Bu hükme göre, acaba fiilen avukatlık yapmayan fakat avukatlık ruhsatına sahip olarak bulunduğu yer Barosuna kayıtlı bulunan ve kamu üniversitesinde görev yapmakta olan bir öğretim üyesinin avukat ortaklığı kurucusu veya ortağı olması mümkün müdür? Bu statüde bir akademisyenin, avukatlık ruhsatı bulunduğu ve Baroya da kayıtlı olduğuna göre "avukat" sayılması mümkün görülebilir. Fakat avukatlık mesleğini isteğe bağlı olarak, ya da yasal engel nedeniyle fiilen yapmadığına göre, avukatlık mesleğinin yürütülmesi için oluşturulan bir ortaklıkta yer alması düşünülebilir mi? Pozitif hukukun buna izin verip vermediği yönündeki görüşler bir yana, böyle bir durumun "olması gereken hukuk" bakımından ve avukatlık mesleğinin saygınlığı adına "yerinde-yararlı" veya "gereksiz-sakıncalı" olup olmayacağına ilişkin görüşleri de merak ediyorum. |
20-04-2002, 01:58 | #2 |
|
Sayın Hukukdoktoru,
Bu konuda özel bir bilgim yok ancak üniversitede araştırma görevlisi bir arkadaşımın bana söylediğine göre Yrd.Doç yada Doç. statüsüne gelmeden Av. ruhsatnameleri bulunsa dahi fiilen avukatlık yapamıyorlarmış. 'Yerinde-Yararlı ve gerekli-sakıncalı' olup olmaması açısından konuya baktığımda Avukatlığın part-time yapılabilecek bir iş olmadığını düşünüyorum.Her iki mesleği yapmaya çalışırken parçalanıp,bölünmek yerine bir mesleği hakkını vererek yapmanın mesleklerin itibarınıda yükselteceği kanaatini taşımaktayım.

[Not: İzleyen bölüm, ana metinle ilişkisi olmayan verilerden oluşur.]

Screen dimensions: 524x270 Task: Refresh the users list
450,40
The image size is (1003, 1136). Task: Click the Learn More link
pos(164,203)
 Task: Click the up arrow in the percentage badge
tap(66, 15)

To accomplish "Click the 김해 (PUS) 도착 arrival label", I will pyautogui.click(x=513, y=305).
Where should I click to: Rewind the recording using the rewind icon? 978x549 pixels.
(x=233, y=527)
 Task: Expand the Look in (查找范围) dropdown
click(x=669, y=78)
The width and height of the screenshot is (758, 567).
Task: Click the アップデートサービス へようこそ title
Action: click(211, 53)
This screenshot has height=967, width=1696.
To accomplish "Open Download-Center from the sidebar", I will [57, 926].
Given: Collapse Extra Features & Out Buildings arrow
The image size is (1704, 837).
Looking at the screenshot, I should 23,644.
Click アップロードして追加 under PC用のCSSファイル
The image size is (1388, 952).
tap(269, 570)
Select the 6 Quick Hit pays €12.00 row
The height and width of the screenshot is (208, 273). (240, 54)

Zaten kanun koyucuda avukatlık kanununda yaptığı son değişiklikle aynı zamanda hem öğretmen hemde avukat olan meslektaşlarımızın önümüzdeki temmuz ayına kadar ikisinden birini seçmelerini şart koşmaktadır.Gerçi kanun koyucunun böyle bir düzenlemeye gitmesinin bir nedenide avukatlık mesleğindeki arz fazlasıda olabilir ancak böyle bile olsa bunun benim düşünceme ters bir yanı yoktur. Sonuç olarak iş hayatında uzmanlaşmanın ve iş bölümünün faydasına inananlardanım ve bu doğrultudaki düzenlemelerin kaliteyi arttıracağına inanıyorum.saygılarımla. Av.Zafer Taşpınar/İstanbul Barosu |
20-04-2002, 09:30 | #3 |
|
Merhaba,
Olaya şu açıdan bakmak gerekir diye düşünüyorum:'' Avukat ortaklığına bedeni emek koymayan, bir başka avukatın (hissedar anlamında) katılımı mümkün müdür, değil midir? '' Sanırım buna cevap bulduğumuz an olaya çözüm de bulabileceğiz.. Kanunun tarifine göre; avukatların faaliyetlerini sürdürebilmeleri(Mesleklerini yürütebilmesi)..... cümlesi fiili çalışmayı zorunlu kılıyor gibi. Ancak, olan hukuku değil, olması gerekeni düşünürsek, pek de doğru gelmiyor bu hüküm.. Avukatlık mesleği bedeni çalışmaktan çok fikri çalışmaya yönelik bir meslektir. Pekala, fikri katılımı olan bir avukatın, fiili olarak çalışmasa da ortak olması gerekir.. ena zından kurucu olabilmesi gerekir. Her yönü ile tartışılması gereken, önemli bir soru.. Selam ve saygılarımla.. |
20-04-2002, 23:46 | #4 |
|
Katkı Olarak
1163 sayılı Avukatlık Kanununa göre, doçentlik ve profesörlük avukatlıkla bağdaşabilen görevlerdendir. 2547 sayılı Yüksek Öğretim Kanununa göre de, kısmi statülü (part-time) kadroya atanan bir doçent veya profesörün avukatlık yapması mümkündür.
|
20-04-2002, 23:51 | #5 |
|
Ek
Yeni Avukatlık Kanununa göre, avukatın bir başka avukata vekaletname gücünde bir yetki belgesi vermesi imkanı da kabul edildiğine göre, avukatlık yapma hakkına sahip bir öğretim üyesi de aldığı davaları yetki belgesi ile bir başka avukata takip ettirmesi mümkün olabilir demektir.
|
21-04-2002, 00:39 | #6 |
|
Kıyaslama
Merhaba katılımcılar,
Hani bir zamanlar çok yaygındı... Eczacı ruhsatlarının kiralanması! Olaya Rekabet Hukuku yönünden de bakılabilir düşüncesindeyim. Elimizde olan : AvK. 2547 s. Kanun, haklı / haksız rekabet hükümleri. Görüşmek üzere, Saygı ve sevgilerimle Av. H. Metin |
21-04-2002, 10:35 | #7 |
|
özürlü Avukatların durumu ne olacak?
Olaya, sadece ''fiili avukatlık ve işleri yürütmek'' açısından yaklaşmak, özürlü avukat meslektaşlarımızın çalışmasına da engel olabilecektir. Oysa, avukatlık ruhsatına sahip tüm avukatlar, istedikleri şekilde avukatlık ortaklığı kurabilip, kendisi evinde istirahat etse bile sadece ortaklığa fikri katkı ile katılabilmelidir. Hissedarlık, fikirdedir. Bürodaki bedeni faaliyette değil.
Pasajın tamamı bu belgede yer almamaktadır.